** THE RECORDS follows **

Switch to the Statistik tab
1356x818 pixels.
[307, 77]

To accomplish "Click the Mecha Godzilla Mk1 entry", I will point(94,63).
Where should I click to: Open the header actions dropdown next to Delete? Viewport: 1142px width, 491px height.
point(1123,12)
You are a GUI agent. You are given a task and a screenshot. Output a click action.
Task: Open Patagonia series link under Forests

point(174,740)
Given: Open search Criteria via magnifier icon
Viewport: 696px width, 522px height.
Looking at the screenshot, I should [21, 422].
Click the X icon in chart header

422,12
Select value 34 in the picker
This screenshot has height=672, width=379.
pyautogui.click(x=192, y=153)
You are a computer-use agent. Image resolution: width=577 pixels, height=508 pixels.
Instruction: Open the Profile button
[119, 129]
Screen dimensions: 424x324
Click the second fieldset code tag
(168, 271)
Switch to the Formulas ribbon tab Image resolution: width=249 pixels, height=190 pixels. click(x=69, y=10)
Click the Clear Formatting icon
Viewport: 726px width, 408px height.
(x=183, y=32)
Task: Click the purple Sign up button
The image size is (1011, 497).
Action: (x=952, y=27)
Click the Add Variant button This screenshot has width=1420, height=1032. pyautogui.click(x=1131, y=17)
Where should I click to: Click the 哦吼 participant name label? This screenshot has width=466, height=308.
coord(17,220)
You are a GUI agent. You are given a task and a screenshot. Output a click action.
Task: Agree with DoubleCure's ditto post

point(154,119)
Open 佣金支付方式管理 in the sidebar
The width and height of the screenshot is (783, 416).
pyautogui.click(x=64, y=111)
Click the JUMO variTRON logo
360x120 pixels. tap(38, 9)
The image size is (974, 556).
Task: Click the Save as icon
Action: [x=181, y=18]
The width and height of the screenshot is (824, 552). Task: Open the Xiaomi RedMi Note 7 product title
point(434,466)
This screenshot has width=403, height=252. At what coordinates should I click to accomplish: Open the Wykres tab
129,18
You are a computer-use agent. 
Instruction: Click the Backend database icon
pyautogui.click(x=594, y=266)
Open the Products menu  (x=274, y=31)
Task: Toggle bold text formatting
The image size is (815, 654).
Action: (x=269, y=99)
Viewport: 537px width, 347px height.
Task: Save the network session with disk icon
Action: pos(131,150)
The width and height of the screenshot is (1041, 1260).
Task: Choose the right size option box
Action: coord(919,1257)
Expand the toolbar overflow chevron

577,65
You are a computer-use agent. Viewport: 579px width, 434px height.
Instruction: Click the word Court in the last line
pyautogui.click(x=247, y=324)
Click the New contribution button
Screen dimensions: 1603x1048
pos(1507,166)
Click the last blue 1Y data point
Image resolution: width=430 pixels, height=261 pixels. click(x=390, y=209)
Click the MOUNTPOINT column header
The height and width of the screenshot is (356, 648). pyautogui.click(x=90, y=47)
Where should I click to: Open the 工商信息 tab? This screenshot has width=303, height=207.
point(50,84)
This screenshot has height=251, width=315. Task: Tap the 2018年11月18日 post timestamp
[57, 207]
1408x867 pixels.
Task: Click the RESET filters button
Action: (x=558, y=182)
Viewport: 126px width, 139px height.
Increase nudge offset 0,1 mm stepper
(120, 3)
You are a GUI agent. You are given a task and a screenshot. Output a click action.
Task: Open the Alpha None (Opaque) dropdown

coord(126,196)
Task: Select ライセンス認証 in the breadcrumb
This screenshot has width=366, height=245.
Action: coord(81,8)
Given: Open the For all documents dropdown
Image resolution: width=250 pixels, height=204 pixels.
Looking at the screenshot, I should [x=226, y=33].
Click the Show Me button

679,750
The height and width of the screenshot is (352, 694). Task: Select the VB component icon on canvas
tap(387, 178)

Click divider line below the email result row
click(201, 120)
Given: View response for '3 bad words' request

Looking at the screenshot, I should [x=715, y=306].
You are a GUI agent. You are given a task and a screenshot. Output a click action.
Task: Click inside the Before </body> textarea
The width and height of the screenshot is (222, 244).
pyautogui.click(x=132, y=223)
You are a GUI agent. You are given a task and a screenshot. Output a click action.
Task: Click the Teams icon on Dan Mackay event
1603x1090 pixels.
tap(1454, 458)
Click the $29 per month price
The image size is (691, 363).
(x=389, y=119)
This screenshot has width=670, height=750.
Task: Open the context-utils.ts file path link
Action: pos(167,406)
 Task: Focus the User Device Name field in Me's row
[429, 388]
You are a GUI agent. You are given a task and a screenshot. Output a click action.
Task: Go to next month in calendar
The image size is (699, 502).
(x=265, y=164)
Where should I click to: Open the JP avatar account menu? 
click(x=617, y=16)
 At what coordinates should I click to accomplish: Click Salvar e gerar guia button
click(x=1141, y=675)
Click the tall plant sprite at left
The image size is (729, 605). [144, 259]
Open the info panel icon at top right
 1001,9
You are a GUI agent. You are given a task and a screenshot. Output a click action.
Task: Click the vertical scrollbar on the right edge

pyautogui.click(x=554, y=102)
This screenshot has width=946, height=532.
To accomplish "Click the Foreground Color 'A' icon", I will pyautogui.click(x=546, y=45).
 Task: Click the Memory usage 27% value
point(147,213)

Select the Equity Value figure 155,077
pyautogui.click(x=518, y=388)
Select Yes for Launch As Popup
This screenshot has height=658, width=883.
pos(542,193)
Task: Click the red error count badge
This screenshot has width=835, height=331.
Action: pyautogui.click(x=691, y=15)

** End of THE RECORDS **

*WHAT IS NEEDED*
Go through the records and copy each one exactly.

*YOUR RESPONSE*
Switch to the Statistik tab
1356x818 pixels.
[307, 77]

To accomplish "Click the Mecha Godzilla Mk1 entry", I will point(94,63).
Where should I click to: Open the header actions dropdown next to Delete? Viewport: 1142px width, 491px height.
point(1123,12)
You are a GUI agent. You are given a task and a screenshot. Output a click action.
Task: Open Patagonia series link under Forests

point(174,740)
Given: Open search Criteria via magnifier icon
Viewport: 696px width, 522px height.
Looking at the screenshot, I should [21, 422].
Click the X icon in chart header

422,12
Select value 34 in the picker
This screenshot has height=672, width=379.
pyautogui.click(x=192, y=153)
You are a computer-use agent. Image resolution: width=577 pixels, height=508 pixels.
Instruction: Open the Profile button
[119, 129]
Screen dimensions: 424x324
Click the second fieldset code tag
(168, 271)
Switch to the Formulas ribbon tab Image resolution: width=249 pixels, height=190 pixels. click(x=69, y=10)
Click the Clear Formatting icon
Viewport: 726px width, 408px height.
(x=183, y=32)
Task: Click the purple Sign up button
The image size is (1011, 497).
Action: (x=952, y=27)
Click the Add Variant button This screenshot has width=1420, height=1032. pyautogui.click(x=1131, y=17)
Where should I click to: Click the 哦吼 participant name label? This screenshot has width=466, height=308.
coord(17,220)
You are a GUI agent. You are given a task and a screenshot. Output a click action.
Task: Agree with DoubleCure's ditto post

point(154,119)
Open 佣金支付方式管理 in the sidebar
The width and height of the screenshot is (783, 416).
pyautogui.click(x=64, y=111)
Click the JUMO variTRON logo
360x120 pixels. tap(38, 9)
The image size is (974, 556).
Task: Click the Save as icon
Action: [x=181, y=18]
The width and height of the screenshot is (824, 552). Task: Open the Xiaomi RedMi Note 7 product title
point(434,466)
This screenshot has width=403, height=252. At what coordinates should I click to accomplish: Open the Wykres tab
129,18
You are a computer-use agent. 
Instruction: Click the Backend database icon
pyautogui.click(x=594, y=266)
Open the Products menu  (x=274, y=31)
Task: Toggle bold text formatting
The image size is (815, 654).
Action: (x=269, y=99)
Viewport: 537px width, 347px height.
Task: Save the network session with disk icon
Action: pos(131,150)
The width and height of the screenshot is (1041, 1260).
Task: Choose the right size option box
Action: coord(919,1257)
Expand the toolbar overflow chevron

577,65
You are a computer-use agent. Viewport: 579px width, 434px height.
Instruction: Click the word Court in the last line
pyautogui.click(x=247, y=324)
Click the New contribution button
Screen dimensions: 1603x1048
pos(1507,166)
Click the last blue 1Y data point
Image resolution: width=430 pixels, height=261 pixels. click(x=390, y=209)
Click the MOUNTPOINT column header
The height and width of the screenshot is (356, 648). pyautogui.click(x=90, y=47)
Where should I click to: Open the 工商信息 tab? This screenshot has width=303, height=207.
point(50,84)
This screenshot has height=251, width=315. Task: Tap the 2018年11月18日 post timestamp
[57, 207]
1408x867 pixels.
Task: Click the RESET filters button
Action: (x=558, y=182)
Viewport: 126px width, 139px height.
Increase nudge offset 0,1 mm stepper
(120, 3)
You are a GUI agent. You are given a task and a screenshot. Output a click action.
Task: Open the Alpha None (Opaque) dropdown

coord(126,196)
Task: Select ライセンス認証 in the breadcrumb
This screenshot has width=366, height=245.
Action: coord(81,8)
Given: Open the For all documents dropdown
Image resolution: width=250 pixels, height=204 pixels.
Looking at the screenshot, I should [x=226, y=33].
Click the Show Me button

679,750
The height and width of the screenshot is (352, 694). Task: Select the VB component icon on canvas
tap(387, 178)

Click divider line below the email result row
click(201, 120)
Given: View response for '3 bad words' request

Looking at the screenshot, I should [x=715, y=306].
You are a GUI agent. You are given a task and a screenshot. Output a click action.
Task: Click inside the Before </body> textarea
The width and height of the screenshot is (222, 244).
pyautogui.click(x=132, y=223)
You are a GUI agent. You are given a task and a screenshot. Output a click action.
Task: Click the Teams icon on Dan Mackay event
1603x1090 pixels.
tap(1454, 458)
Click the $29 per month price
The image size is (691, 363).
(x=389, y=119)
This screenshot has width=670, height=750.
Task: Open the context-utils.ts file path link
Action: pos(167,406)
 Task: Focus the User Device Name field in Me's row
[429, 388]
You are a GUI agent. You are given a task and a screenshot. Output a click action.
Task: Go to next month in calendar
The image size is (699, 502).
(x=265, y=164)
Where should I click to: Open the JP avatar account menu? 
click(x=617, y=16)
 At what coordinates should I click to accomplish: Click Salvar e gerar guia button
click(x=1141, y=675)
Click the tall plant sprite at left
The image size is (729, 605). [144, 259]
Open the info panel icon at top right
 1001,9
You are a GUI agent. You are given a task and a screenshot. Output a click action.
Task: Click the vertical scrollbar on the right edge

pyautogui.click(x=554, y=102)
This screenshot has width=946, height=532.
To accomplish "Click the Foreground Color 'A' icon", I will pyautogui.click(x=546, y=45).
 Task: Click the Memory usage 27% value
point(147,213)

Select the Equity Value figure 155,077
pyautogui.click(x=518, y=388)
Select Yes for Launch As Popup
This screenshot has height=658, width=883.
pos(542,193)
Task: Click the red error count badge
This screenshot has width=835, height=331.
Action: pyautogui.click(x=691, y=15)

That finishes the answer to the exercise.